## Study material:
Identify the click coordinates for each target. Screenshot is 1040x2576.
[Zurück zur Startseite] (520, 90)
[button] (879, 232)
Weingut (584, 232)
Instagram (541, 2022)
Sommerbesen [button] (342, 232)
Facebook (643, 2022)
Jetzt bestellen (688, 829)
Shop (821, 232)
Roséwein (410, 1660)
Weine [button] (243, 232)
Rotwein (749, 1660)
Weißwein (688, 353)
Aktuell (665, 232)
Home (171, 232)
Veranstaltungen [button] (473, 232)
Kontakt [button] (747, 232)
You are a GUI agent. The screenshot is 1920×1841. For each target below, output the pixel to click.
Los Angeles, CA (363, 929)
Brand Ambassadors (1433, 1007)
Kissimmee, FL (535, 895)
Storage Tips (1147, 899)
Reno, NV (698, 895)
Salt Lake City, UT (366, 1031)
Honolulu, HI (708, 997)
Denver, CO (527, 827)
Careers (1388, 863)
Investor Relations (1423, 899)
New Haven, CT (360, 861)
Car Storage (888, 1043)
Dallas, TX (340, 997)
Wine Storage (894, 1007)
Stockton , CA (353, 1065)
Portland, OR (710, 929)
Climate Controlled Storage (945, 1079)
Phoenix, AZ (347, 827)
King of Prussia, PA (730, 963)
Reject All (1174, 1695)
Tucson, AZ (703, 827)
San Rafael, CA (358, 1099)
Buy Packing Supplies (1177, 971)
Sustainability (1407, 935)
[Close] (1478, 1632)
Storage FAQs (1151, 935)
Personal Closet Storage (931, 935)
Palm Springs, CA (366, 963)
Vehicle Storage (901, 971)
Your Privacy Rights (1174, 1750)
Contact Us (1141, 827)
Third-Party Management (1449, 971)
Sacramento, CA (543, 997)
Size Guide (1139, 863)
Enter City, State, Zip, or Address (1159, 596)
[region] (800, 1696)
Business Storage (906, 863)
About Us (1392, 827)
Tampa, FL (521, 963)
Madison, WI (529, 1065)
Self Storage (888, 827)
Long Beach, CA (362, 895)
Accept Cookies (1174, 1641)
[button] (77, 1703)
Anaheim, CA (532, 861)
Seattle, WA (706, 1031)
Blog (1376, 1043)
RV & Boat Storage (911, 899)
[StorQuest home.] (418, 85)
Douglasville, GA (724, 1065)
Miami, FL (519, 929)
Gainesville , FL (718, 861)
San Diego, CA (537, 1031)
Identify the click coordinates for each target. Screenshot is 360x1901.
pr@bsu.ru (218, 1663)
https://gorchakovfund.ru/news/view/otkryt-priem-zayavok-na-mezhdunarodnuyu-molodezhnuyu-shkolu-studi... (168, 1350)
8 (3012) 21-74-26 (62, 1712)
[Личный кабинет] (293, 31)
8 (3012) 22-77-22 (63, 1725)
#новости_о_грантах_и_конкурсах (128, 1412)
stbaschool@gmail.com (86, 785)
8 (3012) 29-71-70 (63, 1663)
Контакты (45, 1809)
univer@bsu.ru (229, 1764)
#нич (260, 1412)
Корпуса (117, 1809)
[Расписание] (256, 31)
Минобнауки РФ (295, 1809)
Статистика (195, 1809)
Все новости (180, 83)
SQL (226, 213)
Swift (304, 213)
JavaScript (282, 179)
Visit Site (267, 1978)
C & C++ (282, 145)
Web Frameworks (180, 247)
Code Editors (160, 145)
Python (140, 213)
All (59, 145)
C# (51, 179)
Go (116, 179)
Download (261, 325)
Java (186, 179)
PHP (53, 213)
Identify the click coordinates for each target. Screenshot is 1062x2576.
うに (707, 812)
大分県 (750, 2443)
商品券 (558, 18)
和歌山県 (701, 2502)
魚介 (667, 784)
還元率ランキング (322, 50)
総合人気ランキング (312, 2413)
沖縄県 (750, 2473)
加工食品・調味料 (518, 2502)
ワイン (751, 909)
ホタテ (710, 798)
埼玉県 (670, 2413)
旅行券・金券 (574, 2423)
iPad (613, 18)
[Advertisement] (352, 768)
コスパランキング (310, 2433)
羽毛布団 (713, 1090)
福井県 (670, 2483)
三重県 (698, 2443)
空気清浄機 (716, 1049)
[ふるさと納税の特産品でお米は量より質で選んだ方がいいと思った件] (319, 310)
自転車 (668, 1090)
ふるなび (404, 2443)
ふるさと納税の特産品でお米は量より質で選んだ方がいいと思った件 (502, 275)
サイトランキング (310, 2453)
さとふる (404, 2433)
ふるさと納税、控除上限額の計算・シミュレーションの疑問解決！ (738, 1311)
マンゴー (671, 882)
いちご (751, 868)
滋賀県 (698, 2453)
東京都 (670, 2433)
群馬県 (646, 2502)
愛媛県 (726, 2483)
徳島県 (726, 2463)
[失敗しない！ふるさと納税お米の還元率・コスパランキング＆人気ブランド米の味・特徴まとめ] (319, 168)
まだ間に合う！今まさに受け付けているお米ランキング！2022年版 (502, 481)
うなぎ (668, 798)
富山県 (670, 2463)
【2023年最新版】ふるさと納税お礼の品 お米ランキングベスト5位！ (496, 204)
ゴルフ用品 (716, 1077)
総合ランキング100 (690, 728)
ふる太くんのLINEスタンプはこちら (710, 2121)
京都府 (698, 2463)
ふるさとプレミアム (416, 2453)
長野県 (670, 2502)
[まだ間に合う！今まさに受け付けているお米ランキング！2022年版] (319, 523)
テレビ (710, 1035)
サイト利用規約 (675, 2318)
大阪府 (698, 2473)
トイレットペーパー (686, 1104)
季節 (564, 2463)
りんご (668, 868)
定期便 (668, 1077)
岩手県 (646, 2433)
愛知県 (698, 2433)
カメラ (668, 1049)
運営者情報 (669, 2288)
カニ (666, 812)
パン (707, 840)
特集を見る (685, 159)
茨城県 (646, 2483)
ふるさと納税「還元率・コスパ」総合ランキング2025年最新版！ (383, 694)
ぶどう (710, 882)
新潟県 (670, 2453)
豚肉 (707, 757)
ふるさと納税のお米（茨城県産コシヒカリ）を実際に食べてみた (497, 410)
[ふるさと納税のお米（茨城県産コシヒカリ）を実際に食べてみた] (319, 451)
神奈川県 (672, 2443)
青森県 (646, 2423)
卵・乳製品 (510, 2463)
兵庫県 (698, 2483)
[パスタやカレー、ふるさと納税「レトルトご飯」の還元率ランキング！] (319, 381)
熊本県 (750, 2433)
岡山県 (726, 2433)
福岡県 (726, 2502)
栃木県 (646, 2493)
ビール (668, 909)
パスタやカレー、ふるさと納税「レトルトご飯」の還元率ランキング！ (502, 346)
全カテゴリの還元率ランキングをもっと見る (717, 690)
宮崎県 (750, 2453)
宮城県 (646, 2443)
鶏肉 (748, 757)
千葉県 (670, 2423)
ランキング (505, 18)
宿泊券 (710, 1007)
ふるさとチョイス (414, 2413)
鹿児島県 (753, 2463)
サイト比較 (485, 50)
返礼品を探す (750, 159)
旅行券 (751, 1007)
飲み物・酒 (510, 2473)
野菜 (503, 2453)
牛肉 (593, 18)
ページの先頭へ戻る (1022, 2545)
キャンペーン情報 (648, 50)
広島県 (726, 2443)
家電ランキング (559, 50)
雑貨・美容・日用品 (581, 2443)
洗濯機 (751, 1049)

## Task brief:
Would you return the full set of entries, unchanged in every detail?

## Solved exercise:
Identify the click coordinates for each target. Screenshot is 1040x2576.
[Zurück zur Startseite] (520, 90)
[button] (879, 232)
Weingut (584, 232)
Instagram (541, 2022)
Sommerbesen [button] (342, 232)
Facebook (643, 2022)
Jetzt bestellen (688, 829)
Shop (821, 232)
Roséwein (410, 1660)
Weine [button] (243, 232)
Rotwein (749, 1660)
Weißwein (688, 353)
Aktuell (665, 232)
Home (171, 232)
Veranstaltungen [button] (473, 232)
Kontakt [button] (747, 232)
You are a GUI agent. The screenshot is 1920×1841. For each target below, output the pixel to click.
Los Angeles, CA (363, 929)
Brand Ambassadors (1433, 1007)
Kissimmee, FL (535, 895)
Storage Tips (1147, 899)
Reno, NV (698, 895)
Salt Lake City, UT (366, 1031)
Honolulu, HI (708, 997)
Denver, CO (527, 827)
Careers (1388, 863)
Investor Relations (1423, 899)
New Haven, CT (360, 861)
Car Storage (888, 1043)
Dallas, TX (340, 997)
Wine Storage (894, 1007)
Stockton , CA (353, 1065)
Portland, OR (710, 929)
Climate Controlled Storage (945, 1079)
Phoenix, AZ (347, 827)
King of Prussia, PA (730, 963)
Reject All (1174, 1695)
Tucson, AZ (703, 827)
San Rafael, CA (358, 1099)
Buy Packing Supplies (1177, 971)
Sustainability (1407, 935)
[Close] (1478, 1632)
Storage FAQs (1151, 935)
Personal Closet Storage (931, 935)
Palm Springs, CA (366, 963)
Vehicle Storage (901, 971)
Your Privacy Rights (1174, 1750)
Contact Us (1141, 827)
Third-Party Management (1449, 971)
Sacramento, CA (543, 997)
Size Guide (1139, 863)
Enter City, State, Zip, or Address (1159, 596)
[region] (800, 1696)
Business Storage (906, 863)
About Us (1392, 827)
Tampa, FL (521, 963)
Madison, WI (529, 1065)
Self Storage (888, 827)
Long Beach, CA (362, 895)
Accept Cookies (1174, 1641)
[button] (77, 1703)
Anaheim, CA (532, 861)
Seattle, WA (706, 1031)
Blog (1376, 1043)
RV & Boat Storage (911, 899)
[StorQuest home.] (418, 85)
Douglasville, GA (724, 1065)
Miami, FL (519, 929)
Gainesville , FL (718, 861)
San Diego, CA (537, 1031)
Identify the click coordinates for each target. Screenshot is 360x1901.
pr@bsu.ru (218, 1663)
https://gorchakovfund.ru/news/view/otkryt-priem-zayavok-na-mezhdunarodnuyu-molodezhnuyu-shkolu-studi... (168, 1350)
8 (3012) 21-74-26 (62, 1712)
[Личный кабинет] (293, 31)
8 (3012) 22-77-22 (63, 1725)
#новости_о_грантах_и_конкурсах (128, 1412)
stbaschool@gmail.com (86, 785)
8 (3012) 29-71-70 (63, 1663)
Контакты (45, 1809)
univer@bsu.ru (229, 1764)
#нич (260, 1412)
Корпуса (117, 1809)
[Расписание] (256, 31)
Минобнауки РФ (295, 1809)
Статистика (195, 1809)
Все новости (180, 83)
SQL (226, 213)
Swift (304, 213)
JavaScript (282, 179)
Visit Site (267, 1978)
C & C++ (282, 145)
Web Frameworks (180, 247)
Code Editors (160, 145)
Python (140, 213)
All (59, 145)
C# (51, 179)
Go (116, 179)
Download (261, 325)
Java (186, 179)
PHP (53, 213)
Identify the click coordinates for each target. Screenshot is 1062x2576.
うに (707, 812)
大分県 (750, 2443)
商品券 (558, 18)
和歌山県 (701, 2502)
魚介 (667, 784)
還元率ランキング (322, 50)
総合人気ランキング (312, 2413)
沖縄県 (750, 2473)
加工食品・調味料 (518, 2502)
ワイン (751, 909)
ホタテ (710, 798)
埼玉県 (670, 2413)
旅行券・金券 (574, 2423)
iPad (613, 18)
[Advertisement] (352, 768)
コスパランキング (310, 2433)
羽毛布団 (713, 1090)
福井県 (670, 2483)
三重県 (698, 2443)
空気清浄機 (716, 1049)
[ふるさと納税の特産品でお米は量より質で選んだ方がいいと思った件] (319, 310)
自転車 (668, 1090)
ふるなび (404, 2443)
ふるさと納税の特産品でお米は量より質で選んだ方がいいと思った件 (502, 275)
サイトランキング (310, 2453)
さとふる (404, 2433)
ふるさと納税、控除上限額の計算・シミュレーションの疑問解決！ (738, 1311)
マンゴー (671, 882)
いちご (751, 868)
滋賀県 (698, 2453)
東京都 (670, 2433)
群馬県 (646, 2502)
愛媛県 (726, 2483)
徳島県 (726, 2463)
[失敗しない！ふるさと納税お米の還元率・コスパランキング＆人気ブランド米の味・特徴まとめ] (319, 168)
まだ間に合う！今まさに受け付けているお米ランキング！2022年版 (502, 481)
うなぎ (668, 798)
富山県 (670, 2463)
【2023年最新版】ふるさと納税お礼の品 お米ランキングベスト5位！ (496, 204)
ゴルフ用品 (716, 1077)
総合ランキング100 (690, 728)
ふる太くんのLINEスタンプはこちら (710, 2121)
京都府 (698, 2463)
ふるさとプレミアム (416, 2453)
長野県 (670, 2502)
[まだ間に合う！今まさに受け付けているお米ランキング！2022年版] (319, 523)
テレビ (710, 1035)
サイト利用規約 (675, 2318)
大阪府 (698, 2473)
トイレットペーパー (686, 1104)
季節 (564, 2463)
りんご (668, 868)
定期便 (668, 1077)
岩手県 (646, 2433)
愛知県 (698, 2433)
カメラ (668, 1049)
運営者情報 (669, 2288)
カニ (666, 812)
パン (707, 840)
特集を見る (685, 159)
茨城県 (646, 2483)
ふるさと納税「還元率・コスパ」総合ランキング2025年最新版！ (383, 694)
ぶどう (710, 882)
新潟県 (670, 2453)
豚肉 (707, 757)
ふるさと納税のお米（茨城県産コシヒカリ）を実際に食べてみた (497, 410)
[ふるさと納税のお米（茨城県産コシヒカリ）を実際に食べてみた] (319, 451)
神奈川県 (672, 2443)
青森県 (646, 2423)
卵・乳製品 (510, 2463)
兵庫県 (698, 2483)
[パスタやカレー、ふるさと納税「レトルトご飯」の還元率ランキング！] (319, 381)
熊本県 (750, 2433)
岡山県 (726, 2433)
福岡県 (726, 2502)
栃木県 (646, 2493)
ビール (668, 909)
パスタやカレー、ふるさと納税「レトルトご飯」の還元率ランキング！ (502, 346)
全カテゴリの還元率ランキングをもっと見る (717, 690)
宮崎県 (750, 2453)
宮城県 (646, 2443)
鶏肉 (748, 757)
千葉県 (670, 2423)
ランキング (505, 18)
宿泊券 (710, 1007)
ふるさとチョイス (414, 2413)
鹿児島県 (753, 2463)
サイト比較 (485, 50)
返礼品を探す (750, 159)
旅行券 (751, 1007)
飲み物・酒 (510, 2473)
野菜 (503, 2453)
牛肉 (593, 18)
ページの先頭へ戻る (1022, 2545)
キャンペーン情報 (648, 50)
広島県 (726, 2443)
家電ランキング (559, 50)
雑貨・美容・日用品 (581, 2443)
洗濯機 (751, 1049)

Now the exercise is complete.